Below, locate the line that contains "[Toggle navigation] (354, 28)". Repeat exactly from that line to the line that contains "Auckland, Auckland (123, 401)", inclusive, leaving out the pictures.
_ _ _ _ _
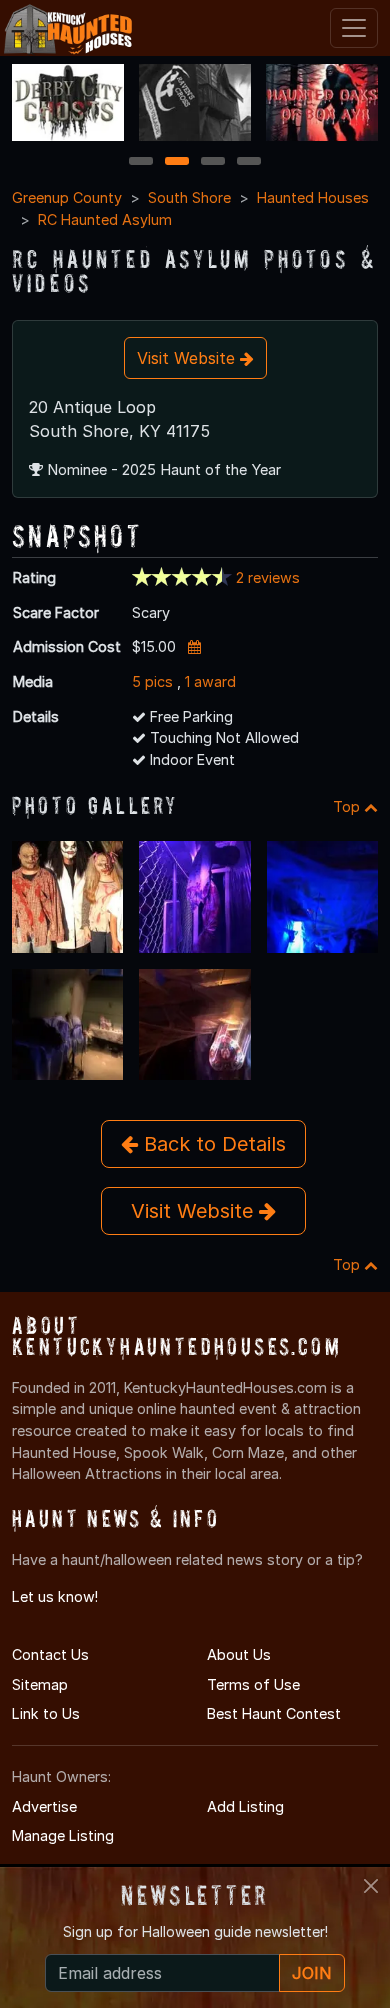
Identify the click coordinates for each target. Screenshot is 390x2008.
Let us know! (55, 1596)
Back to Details (212, 1144)
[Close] (371, 1886)
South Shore (189, 197)
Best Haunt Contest (274, 1713)
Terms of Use (253, 1684)
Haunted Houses (313, 197)
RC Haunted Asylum (105, 219)
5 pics (152, 681)
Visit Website (188, 358)
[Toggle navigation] (354, 28)
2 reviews (268, 577)
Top (348, 806)
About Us (239, 1654)
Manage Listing (63, 1835)
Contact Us (50, 1654)
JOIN (312, 1973)
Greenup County (67, 197)
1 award (210, 681)
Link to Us (46, 1713)
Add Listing (245, 1806)
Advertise (44, 1806)
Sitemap (40, 1684)
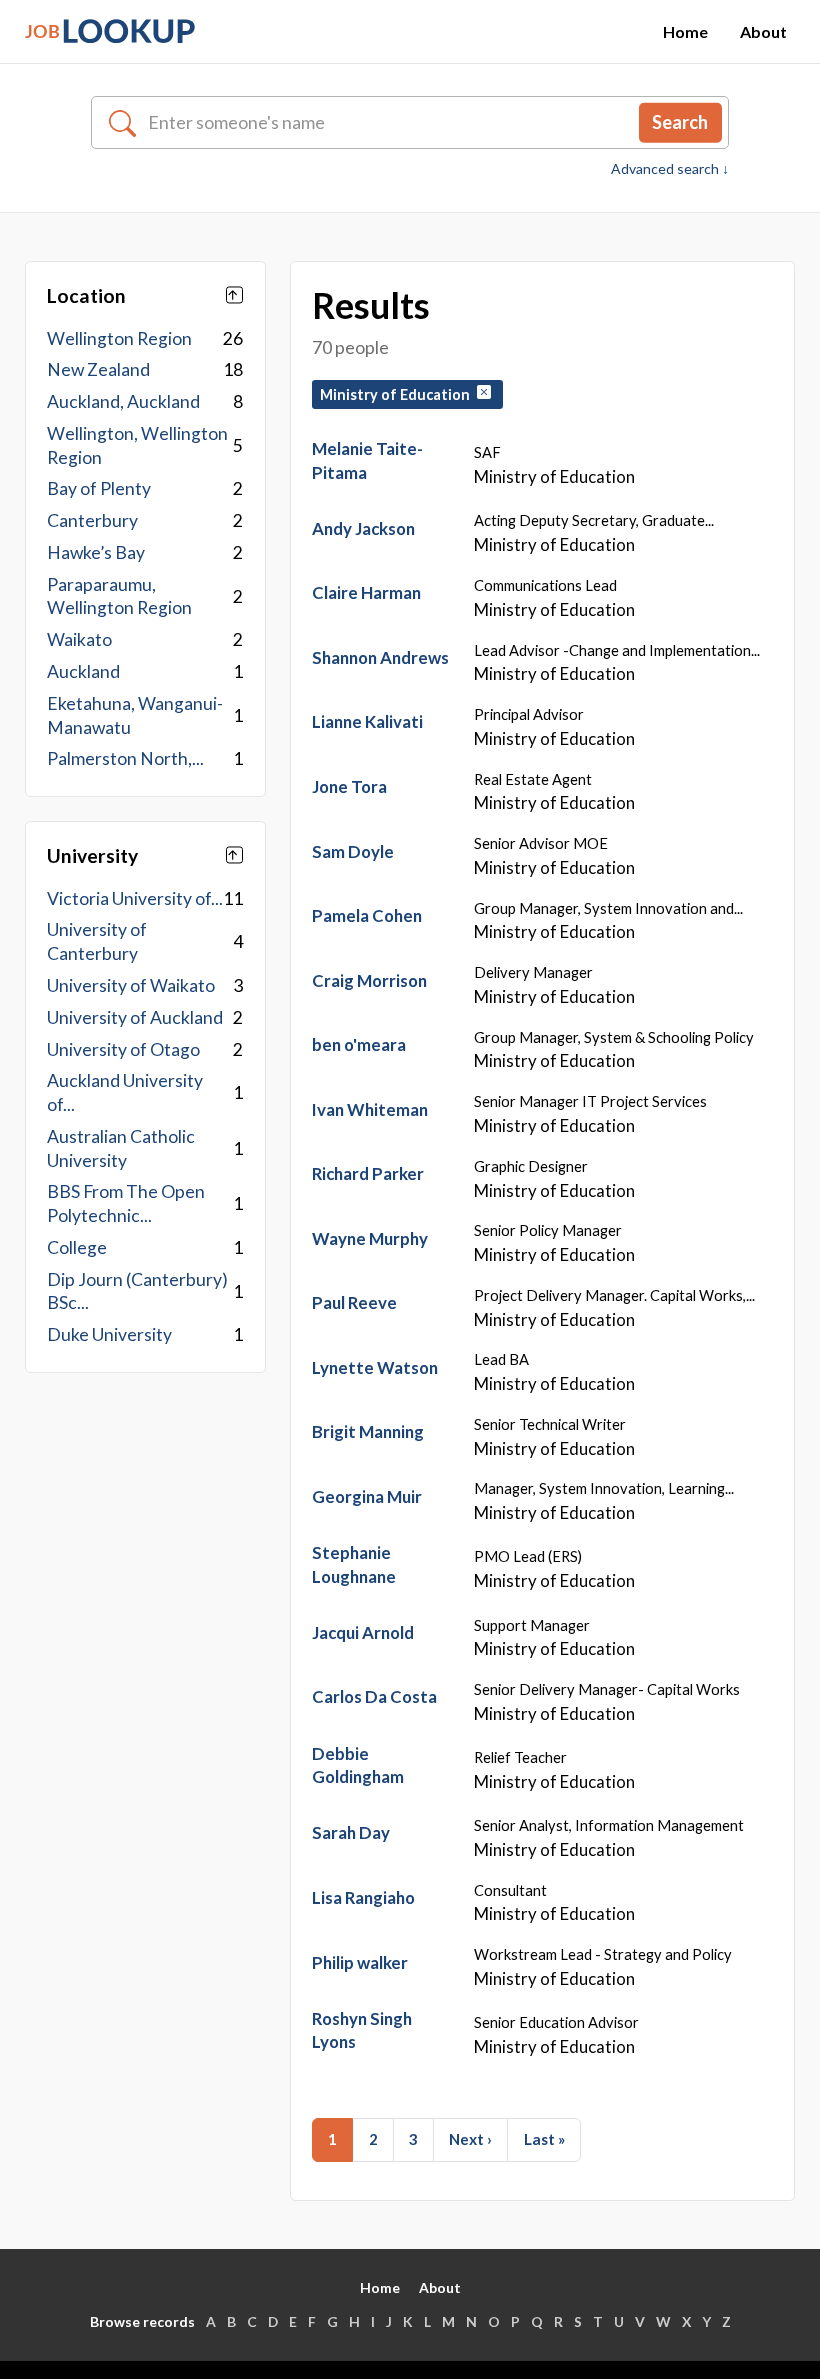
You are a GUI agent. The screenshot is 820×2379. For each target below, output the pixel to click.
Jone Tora (349, 786)
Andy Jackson (363, 528)
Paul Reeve (354, 1302)
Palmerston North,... (125, 758)
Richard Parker (368, 1173)
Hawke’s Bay (96, 552)
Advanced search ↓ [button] (670, 169)
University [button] (92, 855)
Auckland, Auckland (123, 401)
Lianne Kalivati (367, 721)
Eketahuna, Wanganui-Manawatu (135, 715)
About (763, 31)
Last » (544, 2139)
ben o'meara (359, 1044)
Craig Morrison (369, 980)
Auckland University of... (125, 1092)
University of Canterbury (97, 941)
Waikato (79, 639)
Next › (470, 2139)
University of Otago (123, 1049)
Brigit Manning (368, 1431)
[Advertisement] (145, 1527)
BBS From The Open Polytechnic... (126, 1203)
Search (680, 122)
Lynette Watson (375, 1367)
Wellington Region (119, 338)
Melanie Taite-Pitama (367, 460)
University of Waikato (131, 985)
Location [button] (86, 295)
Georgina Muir (367, 1496)
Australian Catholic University (121, 1148)
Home (685, 31)
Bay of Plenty (99, 488)
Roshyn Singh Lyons (362, 2030)
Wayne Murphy (370, 1238)
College (77, 1247)
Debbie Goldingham (358, 1765)
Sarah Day (351, 1832)
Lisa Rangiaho (363, 1897)
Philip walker (360, 1962)
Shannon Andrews (380, 657)
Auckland (83, 671)
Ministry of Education (398, 394)
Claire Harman (366, 592)
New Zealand (98, 369)
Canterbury (92, 520)
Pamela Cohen (367, 915)
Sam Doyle (353, 851)
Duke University (109, 1334)
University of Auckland (135, 1017)
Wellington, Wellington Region (137, 445)
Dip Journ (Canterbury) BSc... (137, 1291)
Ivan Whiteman (370, 1109)
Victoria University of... (135, 898)
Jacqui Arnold (363, 1632)
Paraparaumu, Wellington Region (119, 596)
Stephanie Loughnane (354, 1564)
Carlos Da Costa (374, 1696)
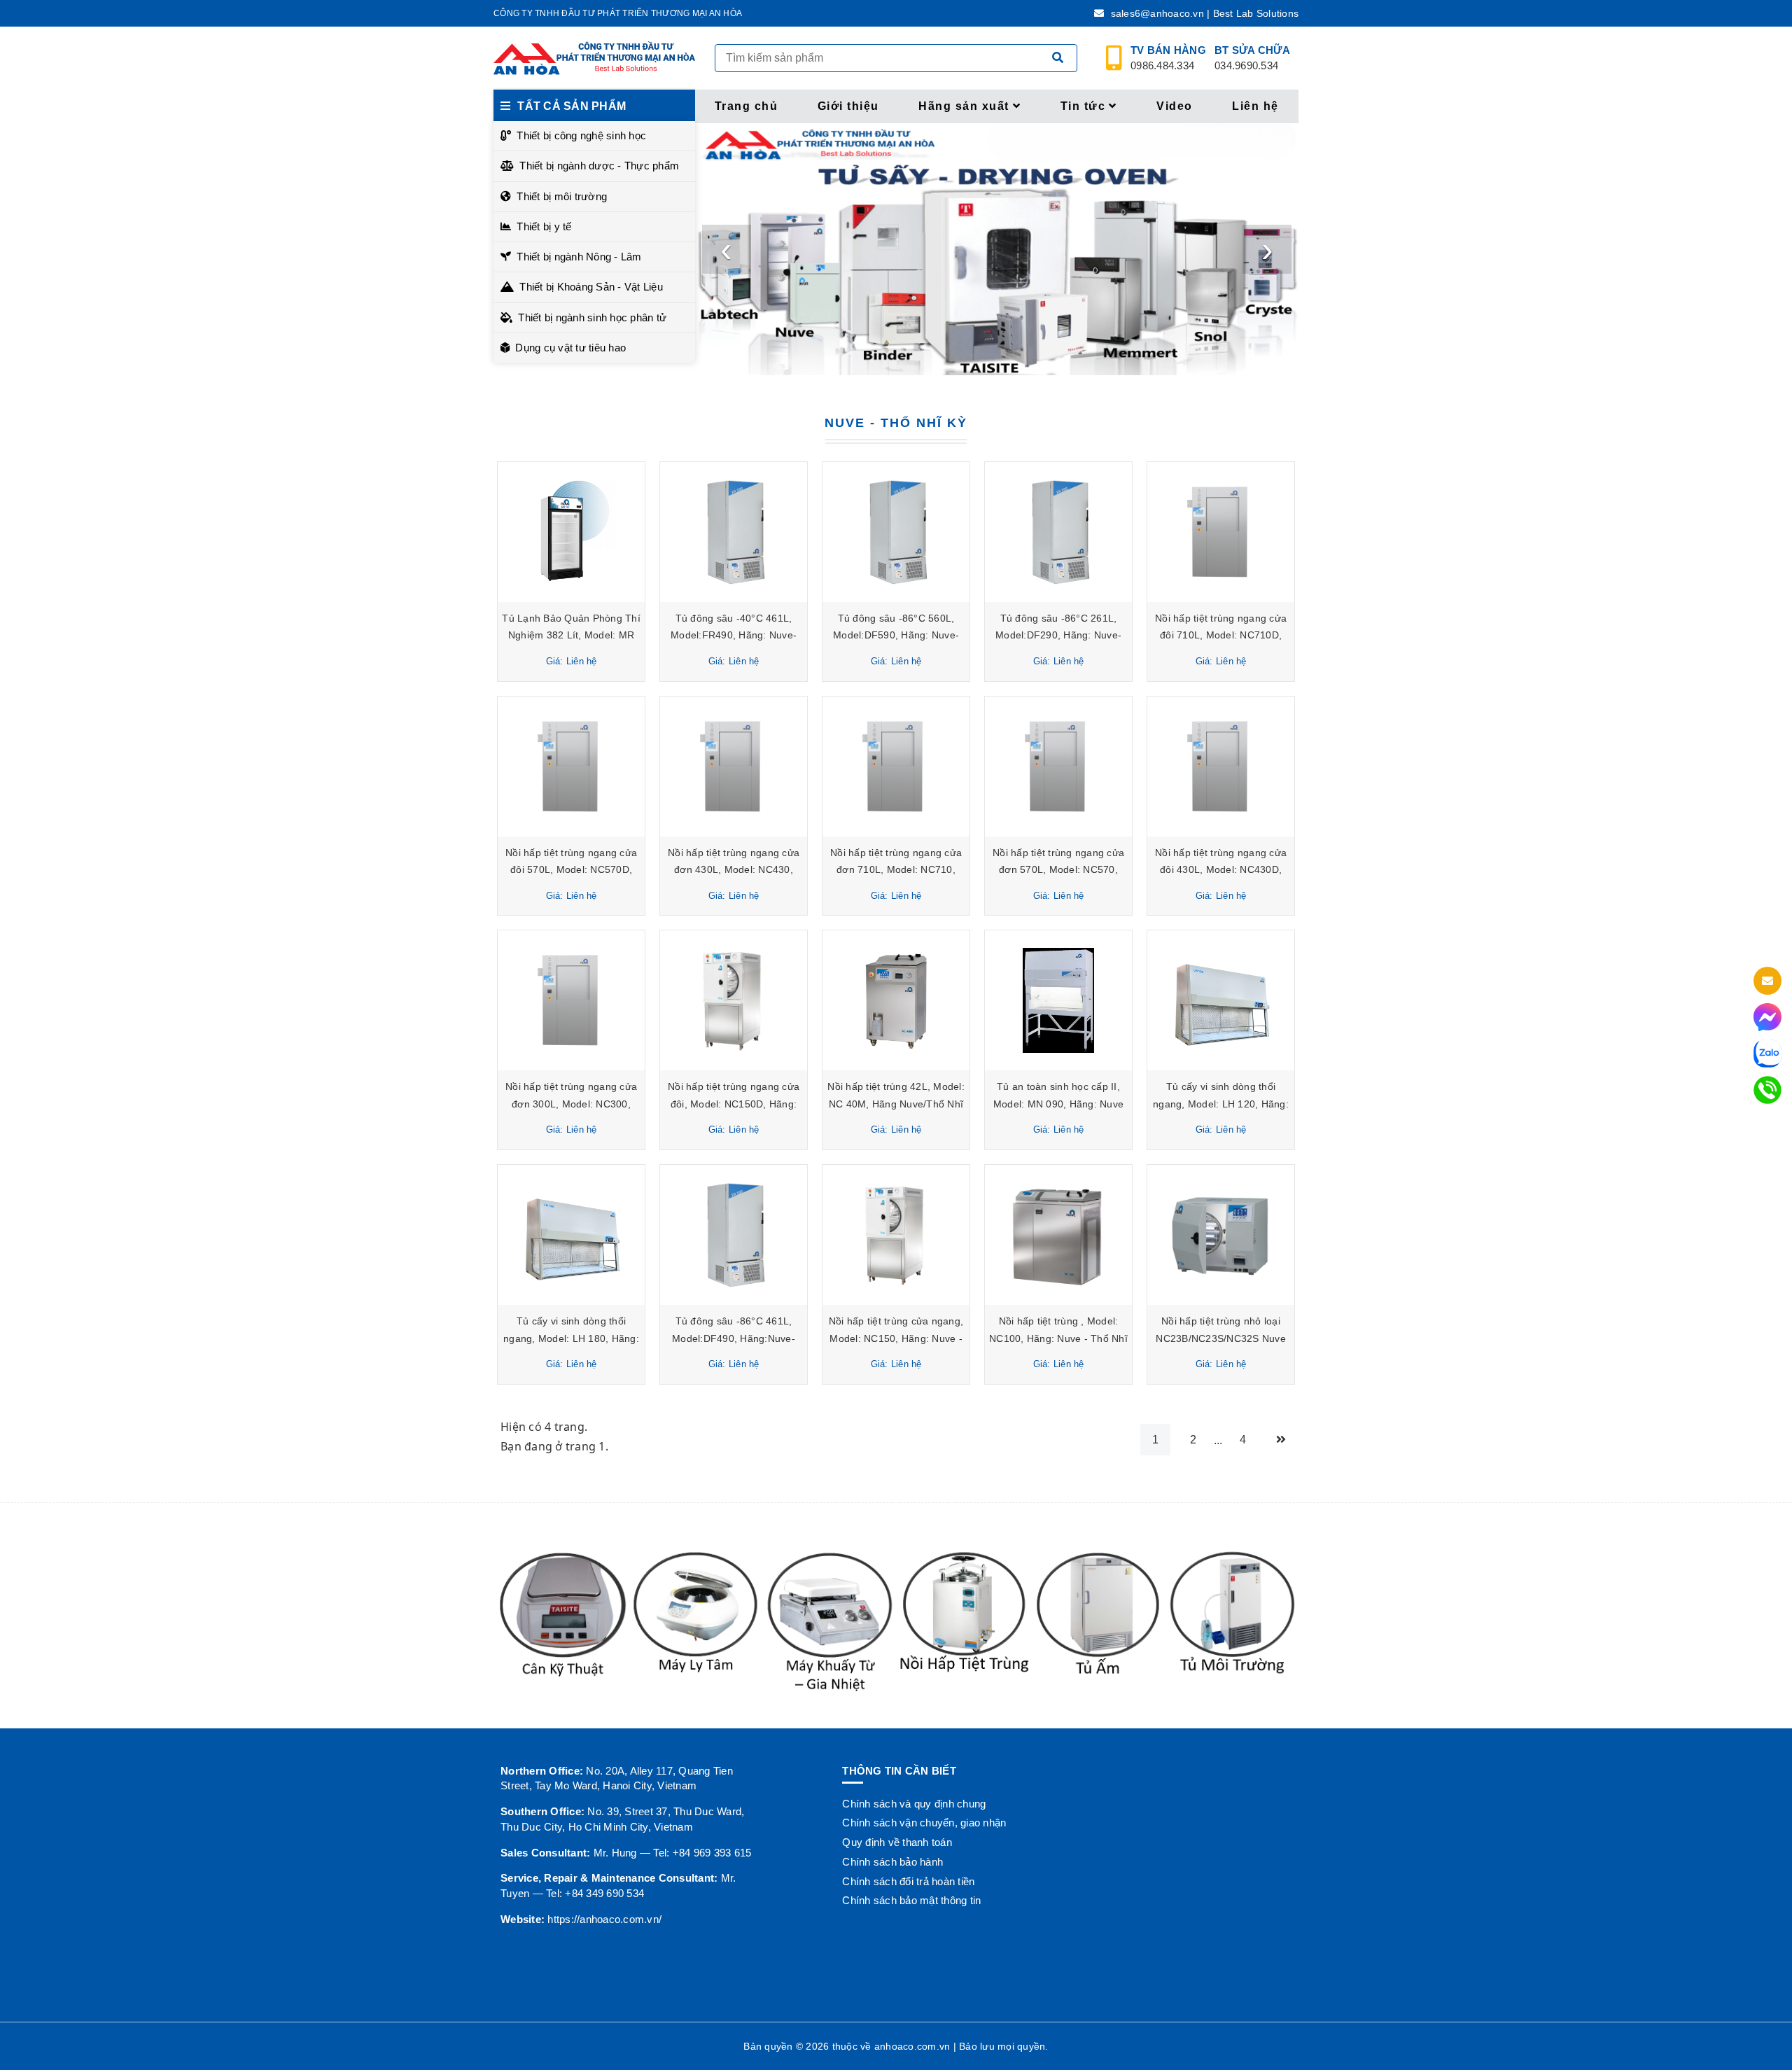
_ _ _ _ _
Response to the exercise —
[Toggle navigation] (354, 28)
2 reviews (268, 577)
Top (348, 806)
About Us (239, 1654)
Manage Listing (63, 1835)
Contact Us (50, 1654)
JOIN (312, 1973)
Greenup County (67, 197)
1 award (210, 681)
Link to Us (46, 1713)
Add Listing (245, 1806)
Advertise (44, 1806)
Sitemap (40, 1684)
You are a GUI agent. The screenshot is 820×2379. For each target below, output the pixel to click.
Jone Tora (349, 786)
Andy Jackson (363, 528)
Paul Reeve (354, 1302)
Palmerston North,... (125, 758)
Richard Parker (368, 1173)
Hawke’s Bay (96, 552)
Advanced search ↓ [button] (670, 169)
University [button] (92, 855)
Auckland, Auckland (123, 401)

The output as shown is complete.